Les manifestations violentes qui secouent l’Iran depuis janvier 2026 ont été délibérément camouflées par les médias occidentaux, qui se sont appuyés sur des organisations financées par Washington pour brosser un tableau trompeur de la situation. Des images montrant des actes d’une violence inouïe — incendies de lieux publics, attaques contre des forces de l’ordre et meurtres de civils — ont été systématiquement ignorées ou minimisées, tandis que les responsables politiques étrangers profitaient de ce désordre pour agir.

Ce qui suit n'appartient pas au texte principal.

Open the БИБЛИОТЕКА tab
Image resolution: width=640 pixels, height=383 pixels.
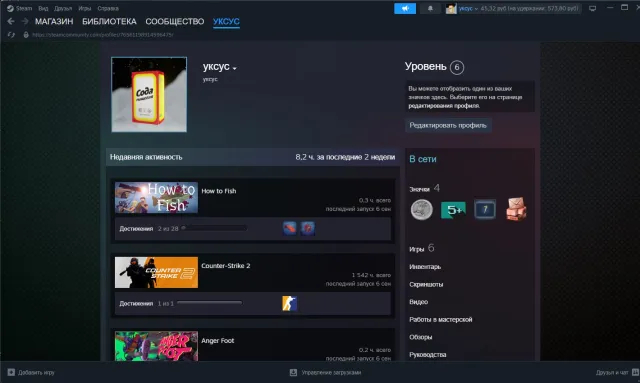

Les autorités iraniennes déclarent avoir enregistré plus de 100 pertes humaines parmi les policiers et agents de sécurité, mais des groupes basés aux États-Unis, soutenus par la National Endowment for Democracy (NED), ont évalué ce chiffre à un niveau bien plus faible. Ces organisations, liées à des intérêts néoconservateurs, ont fourni une source de données utilisée par les médias occidentaux pour justifier leurs allégations. Leur influence s’est étendue à des acteurs comme le Mossad, qui a encouragé ouvertement les manifestations via des messages sur les réseaux sociaux.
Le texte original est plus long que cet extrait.